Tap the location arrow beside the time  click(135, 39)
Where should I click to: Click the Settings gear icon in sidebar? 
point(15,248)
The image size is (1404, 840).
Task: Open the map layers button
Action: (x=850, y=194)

-=-=-

TASK TO CARRY OUT:
Skip every line before the one containing "Where should I". Retype that line and the rest through the last one exactly as they stand in the listing.

OUTPUT OF THE TASK:
Where should I click to: Click the Settings gear icon in sidebar? 
point(15,248)
The image size is (1404, 840).
Task: Open the map layers button
Action: (x=850, y=194)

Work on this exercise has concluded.